Things always go wrong. Those of us that build or operate software know that we will have failures at times. These could be while applying a patch, deploying a new system, during a spike in traffic, or perhaps just a mechanical failure somewhere. Most of us fix things and move on, as there's always plenty of other work.
In a few organizations in which I've worked, whenever we had a large issue, we had a retrospective. I think we defined large issue as a VP or CTO become involved, but in any case, we sometimes had to have a retrospective meeting on why things went wrong. Usually these weren't blameless, or psychologically safe. They didn't end up being good meetings, nor did they serve to prevent future problems.
In today's software world where we want to adopt DevOps and build better software, we need retrospectives, both when problems occur, but also periodically as we finish major portions of work.
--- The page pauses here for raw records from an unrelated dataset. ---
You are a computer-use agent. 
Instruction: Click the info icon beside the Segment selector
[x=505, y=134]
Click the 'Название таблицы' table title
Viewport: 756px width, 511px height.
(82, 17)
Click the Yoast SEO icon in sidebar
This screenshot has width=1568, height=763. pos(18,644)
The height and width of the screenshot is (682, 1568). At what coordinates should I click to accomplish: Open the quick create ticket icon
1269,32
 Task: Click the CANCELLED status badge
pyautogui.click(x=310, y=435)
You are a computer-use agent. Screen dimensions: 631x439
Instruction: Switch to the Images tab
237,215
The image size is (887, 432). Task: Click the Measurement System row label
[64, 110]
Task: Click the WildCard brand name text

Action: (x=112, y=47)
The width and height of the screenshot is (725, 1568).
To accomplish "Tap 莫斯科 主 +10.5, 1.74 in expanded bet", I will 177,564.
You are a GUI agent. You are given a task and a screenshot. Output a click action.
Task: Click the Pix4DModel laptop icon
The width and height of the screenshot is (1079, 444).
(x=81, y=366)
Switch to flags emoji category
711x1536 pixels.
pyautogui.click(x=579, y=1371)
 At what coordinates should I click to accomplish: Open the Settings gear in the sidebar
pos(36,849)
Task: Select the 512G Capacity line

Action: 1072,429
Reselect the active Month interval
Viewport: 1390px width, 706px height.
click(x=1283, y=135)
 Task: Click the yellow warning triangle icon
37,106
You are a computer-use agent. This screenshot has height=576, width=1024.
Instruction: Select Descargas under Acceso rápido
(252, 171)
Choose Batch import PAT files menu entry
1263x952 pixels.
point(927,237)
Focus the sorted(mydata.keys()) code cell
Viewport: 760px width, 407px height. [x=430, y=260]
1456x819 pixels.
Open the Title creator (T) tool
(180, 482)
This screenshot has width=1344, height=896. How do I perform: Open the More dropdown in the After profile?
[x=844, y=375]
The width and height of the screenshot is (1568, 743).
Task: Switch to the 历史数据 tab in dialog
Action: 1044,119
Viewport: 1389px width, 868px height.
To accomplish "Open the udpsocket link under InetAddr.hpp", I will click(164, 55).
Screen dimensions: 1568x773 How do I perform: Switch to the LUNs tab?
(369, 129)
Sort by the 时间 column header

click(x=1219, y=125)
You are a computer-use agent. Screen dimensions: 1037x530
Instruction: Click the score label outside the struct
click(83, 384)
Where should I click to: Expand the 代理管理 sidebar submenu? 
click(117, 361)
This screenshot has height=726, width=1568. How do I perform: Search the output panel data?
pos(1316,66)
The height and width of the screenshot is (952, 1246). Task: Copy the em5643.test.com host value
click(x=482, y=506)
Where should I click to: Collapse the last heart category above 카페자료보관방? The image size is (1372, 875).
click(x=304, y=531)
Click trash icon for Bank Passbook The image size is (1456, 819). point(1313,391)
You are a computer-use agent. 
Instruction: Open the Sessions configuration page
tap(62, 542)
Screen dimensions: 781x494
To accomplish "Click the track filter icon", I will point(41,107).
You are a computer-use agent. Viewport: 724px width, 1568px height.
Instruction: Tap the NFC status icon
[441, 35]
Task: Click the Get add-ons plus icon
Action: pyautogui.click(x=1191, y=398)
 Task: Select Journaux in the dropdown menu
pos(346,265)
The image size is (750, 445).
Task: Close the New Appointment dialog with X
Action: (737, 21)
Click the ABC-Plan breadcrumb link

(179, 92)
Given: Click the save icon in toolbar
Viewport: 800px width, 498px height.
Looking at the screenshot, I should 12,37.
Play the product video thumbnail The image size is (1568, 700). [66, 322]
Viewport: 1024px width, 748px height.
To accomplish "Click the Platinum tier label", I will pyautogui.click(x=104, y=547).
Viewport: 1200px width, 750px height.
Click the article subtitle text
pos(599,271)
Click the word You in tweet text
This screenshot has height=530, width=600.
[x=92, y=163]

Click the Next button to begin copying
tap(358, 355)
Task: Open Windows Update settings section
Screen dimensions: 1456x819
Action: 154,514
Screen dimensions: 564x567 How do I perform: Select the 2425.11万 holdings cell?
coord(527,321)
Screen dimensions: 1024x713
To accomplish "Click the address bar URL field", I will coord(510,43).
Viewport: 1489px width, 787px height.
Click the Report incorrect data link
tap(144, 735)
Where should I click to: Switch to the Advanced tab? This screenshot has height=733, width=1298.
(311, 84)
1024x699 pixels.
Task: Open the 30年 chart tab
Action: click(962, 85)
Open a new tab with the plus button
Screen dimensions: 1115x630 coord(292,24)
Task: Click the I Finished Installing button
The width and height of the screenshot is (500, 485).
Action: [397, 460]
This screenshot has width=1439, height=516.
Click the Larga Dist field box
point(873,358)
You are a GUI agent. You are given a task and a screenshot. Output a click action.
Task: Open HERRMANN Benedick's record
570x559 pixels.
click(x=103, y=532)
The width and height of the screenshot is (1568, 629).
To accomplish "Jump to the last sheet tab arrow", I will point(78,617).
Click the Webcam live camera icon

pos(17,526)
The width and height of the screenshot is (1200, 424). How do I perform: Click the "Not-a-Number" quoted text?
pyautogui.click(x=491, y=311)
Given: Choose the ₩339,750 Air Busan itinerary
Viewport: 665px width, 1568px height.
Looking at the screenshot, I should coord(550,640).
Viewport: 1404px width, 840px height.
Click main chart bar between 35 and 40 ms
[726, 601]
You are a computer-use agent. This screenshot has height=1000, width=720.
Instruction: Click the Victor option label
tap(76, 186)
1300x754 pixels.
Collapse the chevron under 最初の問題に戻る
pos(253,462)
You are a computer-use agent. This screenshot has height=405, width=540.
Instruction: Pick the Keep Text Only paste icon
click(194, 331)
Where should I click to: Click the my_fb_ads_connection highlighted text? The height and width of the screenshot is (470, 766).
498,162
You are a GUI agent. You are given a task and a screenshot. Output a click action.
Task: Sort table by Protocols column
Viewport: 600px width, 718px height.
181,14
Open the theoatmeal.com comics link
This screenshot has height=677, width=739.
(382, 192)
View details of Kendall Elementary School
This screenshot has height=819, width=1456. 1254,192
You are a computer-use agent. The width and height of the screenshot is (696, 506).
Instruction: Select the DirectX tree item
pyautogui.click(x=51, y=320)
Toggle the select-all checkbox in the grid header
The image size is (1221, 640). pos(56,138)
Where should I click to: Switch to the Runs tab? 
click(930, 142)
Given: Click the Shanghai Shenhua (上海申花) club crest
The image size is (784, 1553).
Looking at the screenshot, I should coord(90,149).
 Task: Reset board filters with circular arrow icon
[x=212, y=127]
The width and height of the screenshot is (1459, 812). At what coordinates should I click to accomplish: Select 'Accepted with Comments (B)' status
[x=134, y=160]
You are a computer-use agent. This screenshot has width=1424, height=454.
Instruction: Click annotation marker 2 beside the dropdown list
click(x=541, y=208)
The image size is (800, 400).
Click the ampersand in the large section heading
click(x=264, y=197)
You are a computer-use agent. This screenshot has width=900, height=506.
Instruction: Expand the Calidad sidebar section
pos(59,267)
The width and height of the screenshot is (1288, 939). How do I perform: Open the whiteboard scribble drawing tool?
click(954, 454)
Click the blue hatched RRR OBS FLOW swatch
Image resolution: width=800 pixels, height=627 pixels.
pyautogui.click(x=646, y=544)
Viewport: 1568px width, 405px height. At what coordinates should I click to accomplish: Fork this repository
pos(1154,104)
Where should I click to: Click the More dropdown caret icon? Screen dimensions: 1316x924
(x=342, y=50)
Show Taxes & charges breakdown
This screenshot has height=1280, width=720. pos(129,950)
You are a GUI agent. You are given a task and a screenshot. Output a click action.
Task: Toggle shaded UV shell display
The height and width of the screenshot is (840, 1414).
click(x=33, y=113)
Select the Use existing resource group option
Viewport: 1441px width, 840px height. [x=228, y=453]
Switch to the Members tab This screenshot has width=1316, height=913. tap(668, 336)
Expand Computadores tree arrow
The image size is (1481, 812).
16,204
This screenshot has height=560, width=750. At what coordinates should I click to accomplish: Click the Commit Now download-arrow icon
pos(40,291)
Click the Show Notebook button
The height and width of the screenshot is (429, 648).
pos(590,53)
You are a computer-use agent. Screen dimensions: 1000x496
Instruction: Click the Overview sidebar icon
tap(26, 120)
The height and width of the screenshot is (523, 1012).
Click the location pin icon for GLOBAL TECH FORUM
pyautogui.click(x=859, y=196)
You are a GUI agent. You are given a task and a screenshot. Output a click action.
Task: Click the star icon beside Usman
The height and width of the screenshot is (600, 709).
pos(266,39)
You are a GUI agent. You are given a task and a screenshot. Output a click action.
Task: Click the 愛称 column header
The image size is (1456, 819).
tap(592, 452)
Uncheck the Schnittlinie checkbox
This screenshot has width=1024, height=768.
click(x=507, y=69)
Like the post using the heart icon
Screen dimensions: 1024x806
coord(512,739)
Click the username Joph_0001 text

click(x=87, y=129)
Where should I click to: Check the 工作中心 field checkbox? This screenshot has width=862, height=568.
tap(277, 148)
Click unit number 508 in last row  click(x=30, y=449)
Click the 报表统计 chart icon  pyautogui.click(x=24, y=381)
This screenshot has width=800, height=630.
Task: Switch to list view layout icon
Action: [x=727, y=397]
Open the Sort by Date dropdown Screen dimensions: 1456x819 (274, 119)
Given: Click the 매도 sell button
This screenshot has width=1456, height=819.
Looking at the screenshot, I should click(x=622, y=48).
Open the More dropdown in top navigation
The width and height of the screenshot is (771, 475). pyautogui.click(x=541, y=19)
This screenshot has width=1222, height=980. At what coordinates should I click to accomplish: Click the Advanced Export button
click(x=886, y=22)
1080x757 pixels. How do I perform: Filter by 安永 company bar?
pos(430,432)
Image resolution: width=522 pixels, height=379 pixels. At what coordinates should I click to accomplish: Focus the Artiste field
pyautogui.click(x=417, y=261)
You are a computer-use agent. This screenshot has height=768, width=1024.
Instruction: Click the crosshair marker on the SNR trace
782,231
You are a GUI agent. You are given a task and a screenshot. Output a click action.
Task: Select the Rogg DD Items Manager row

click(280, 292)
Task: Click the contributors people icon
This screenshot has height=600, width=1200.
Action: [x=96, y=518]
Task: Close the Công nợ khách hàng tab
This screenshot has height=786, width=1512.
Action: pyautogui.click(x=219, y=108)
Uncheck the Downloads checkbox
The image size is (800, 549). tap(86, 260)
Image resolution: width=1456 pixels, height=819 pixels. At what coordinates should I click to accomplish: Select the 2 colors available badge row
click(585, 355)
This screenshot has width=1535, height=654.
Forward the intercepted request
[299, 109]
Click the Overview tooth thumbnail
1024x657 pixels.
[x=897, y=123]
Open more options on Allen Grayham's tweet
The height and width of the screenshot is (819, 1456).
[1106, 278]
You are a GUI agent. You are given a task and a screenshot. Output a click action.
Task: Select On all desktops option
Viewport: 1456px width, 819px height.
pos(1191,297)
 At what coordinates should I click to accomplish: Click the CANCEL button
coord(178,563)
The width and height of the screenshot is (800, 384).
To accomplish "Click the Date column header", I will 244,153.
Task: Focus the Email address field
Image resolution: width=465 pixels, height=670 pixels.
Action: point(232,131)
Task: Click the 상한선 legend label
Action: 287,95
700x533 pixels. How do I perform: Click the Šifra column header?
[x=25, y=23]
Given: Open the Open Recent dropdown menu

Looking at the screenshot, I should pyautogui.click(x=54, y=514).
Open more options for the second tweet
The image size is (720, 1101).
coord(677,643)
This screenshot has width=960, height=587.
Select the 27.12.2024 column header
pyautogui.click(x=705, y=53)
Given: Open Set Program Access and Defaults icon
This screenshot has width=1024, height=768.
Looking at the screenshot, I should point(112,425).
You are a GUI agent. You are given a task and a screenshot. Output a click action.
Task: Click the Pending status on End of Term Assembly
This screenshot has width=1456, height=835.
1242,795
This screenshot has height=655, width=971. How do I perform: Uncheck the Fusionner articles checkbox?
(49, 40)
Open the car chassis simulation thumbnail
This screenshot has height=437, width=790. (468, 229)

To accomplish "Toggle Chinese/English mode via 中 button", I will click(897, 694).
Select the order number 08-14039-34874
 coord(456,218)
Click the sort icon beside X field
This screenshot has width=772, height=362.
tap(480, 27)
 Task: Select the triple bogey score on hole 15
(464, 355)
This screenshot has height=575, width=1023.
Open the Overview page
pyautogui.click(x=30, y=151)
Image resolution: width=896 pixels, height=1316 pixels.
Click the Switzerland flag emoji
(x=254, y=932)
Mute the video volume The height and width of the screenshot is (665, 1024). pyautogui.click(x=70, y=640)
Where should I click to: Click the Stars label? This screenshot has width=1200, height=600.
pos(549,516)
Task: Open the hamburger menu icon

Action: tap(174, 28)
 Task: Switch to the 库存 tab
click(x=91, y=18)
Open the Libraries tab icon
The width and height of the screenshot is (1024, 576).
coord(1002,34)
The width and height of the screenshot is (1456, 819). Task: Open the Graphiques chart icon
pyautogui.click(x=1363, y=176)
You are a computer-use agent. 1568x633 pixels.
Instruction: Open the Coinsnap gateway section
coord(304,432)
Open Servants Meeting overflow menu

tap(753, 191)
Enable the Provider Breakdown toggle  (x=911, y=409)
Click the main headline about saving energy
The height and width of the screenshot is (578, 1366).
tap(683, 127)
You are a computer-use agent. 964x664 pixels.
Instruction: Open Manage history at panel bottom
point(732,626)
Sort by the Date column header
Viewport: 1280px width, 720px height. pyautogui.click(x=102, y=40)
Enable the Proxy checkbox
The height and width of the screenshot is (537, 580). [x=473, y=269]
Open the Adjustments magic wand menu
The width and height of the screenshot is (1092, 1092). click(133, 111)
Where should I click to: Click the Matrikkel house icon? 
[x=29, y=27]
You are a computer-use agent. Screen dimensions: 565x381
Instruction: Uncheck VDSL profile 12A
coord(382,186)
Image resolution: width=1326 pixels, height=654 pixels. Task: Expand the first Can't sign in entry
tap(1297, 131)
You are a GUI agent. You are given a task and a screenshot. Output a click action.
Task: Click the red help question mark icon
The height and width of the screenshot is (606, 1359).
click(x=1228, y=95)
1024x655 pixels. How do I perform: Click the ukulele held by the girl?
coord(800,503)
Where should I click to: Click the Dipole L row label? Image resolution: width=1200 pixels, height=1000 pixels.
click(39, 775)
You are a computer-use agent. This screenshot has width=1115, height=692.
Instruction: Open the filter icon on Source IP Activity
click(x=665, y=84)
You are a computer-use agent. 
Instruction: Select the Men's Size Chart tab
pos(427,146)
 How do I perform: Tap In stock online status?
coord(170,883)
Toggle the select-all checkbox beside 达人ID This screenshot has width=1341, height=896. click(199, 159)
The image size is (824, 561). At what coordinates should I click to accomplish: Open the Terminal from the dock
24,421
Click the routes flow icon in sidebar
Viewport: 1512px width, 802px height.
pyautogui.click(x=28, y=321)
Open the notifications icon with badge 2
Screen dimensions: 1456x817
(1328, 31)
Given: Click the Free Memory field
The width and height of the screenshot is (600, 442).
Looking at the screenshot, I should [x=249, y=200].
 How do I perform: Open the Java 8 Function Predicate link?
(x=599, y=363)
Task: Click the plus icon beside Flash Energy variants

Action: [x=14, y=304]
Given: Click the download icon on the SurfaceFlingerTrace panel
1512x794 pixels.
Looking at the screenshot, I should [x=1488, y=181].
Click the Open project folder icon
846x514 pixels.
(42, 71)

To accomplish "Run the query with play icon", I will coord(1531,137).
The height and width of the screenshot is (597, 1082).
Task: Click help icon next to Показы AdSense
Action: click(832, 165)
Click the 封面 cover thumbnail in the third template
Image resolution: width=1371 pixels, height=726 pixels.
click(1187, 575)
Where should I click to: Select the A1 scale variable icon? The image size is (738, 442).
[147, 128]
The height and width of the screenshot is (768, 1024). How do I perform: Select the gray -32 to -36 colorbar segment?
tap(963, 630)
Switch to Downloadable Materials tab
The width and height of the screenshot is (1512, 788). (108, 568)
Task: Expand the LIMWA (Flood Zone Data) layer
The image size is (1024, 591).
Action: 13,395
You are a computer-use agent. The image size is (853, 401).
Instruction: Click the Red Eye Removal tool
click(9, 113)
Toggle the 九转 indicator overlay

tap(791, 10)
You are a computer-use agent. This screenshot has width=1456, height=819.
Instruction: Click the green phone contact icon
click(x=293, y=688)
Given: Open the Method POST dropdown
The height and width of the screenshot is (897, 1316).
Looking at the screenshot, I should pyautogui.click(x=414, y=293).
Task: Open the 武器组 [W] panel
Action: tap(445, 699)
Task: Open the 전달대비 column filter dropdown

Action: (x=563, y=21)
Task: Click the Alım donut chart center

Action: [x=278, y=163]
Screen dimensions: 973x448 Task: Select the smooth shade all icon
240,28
We want to learn and become better at building software, so it pays to spend some time actually assessing how we work as a team. I ran across a post from Thoughtworks that talks a bit about how to make these better.
I don't completely agree with the post, and I certainly think that a retrospective won't solve all the issues we've had. Nor should it. I really see the growth and adaptation of a software team as taking time. When we find lots of problems, the key to making the software development process better is to decide on something to change and try it.
I'm all for an evolutionary approach for a couple reasons. The first is that change is hard and disruptive. If we can change just one or two things, then most of our work continues forward. I don't want a new set of coding techniques and a new build process at once. The second thing is that any change we make might have other consequences. We see this constantly in the world. We try to alter one thing and other parts of our process change. If we change too much at once, we might introduce lots of other problems.
Let's grow and change in small ways, but do so on a regular basis. This is both for the way we work as a team and get our software to customers, as well as the techniques we use to write code. Let's code better, refactor older code when we can, and learn to improve our skills and techniques each month. We'll have a healthier code base over the long term and a healthier team as well.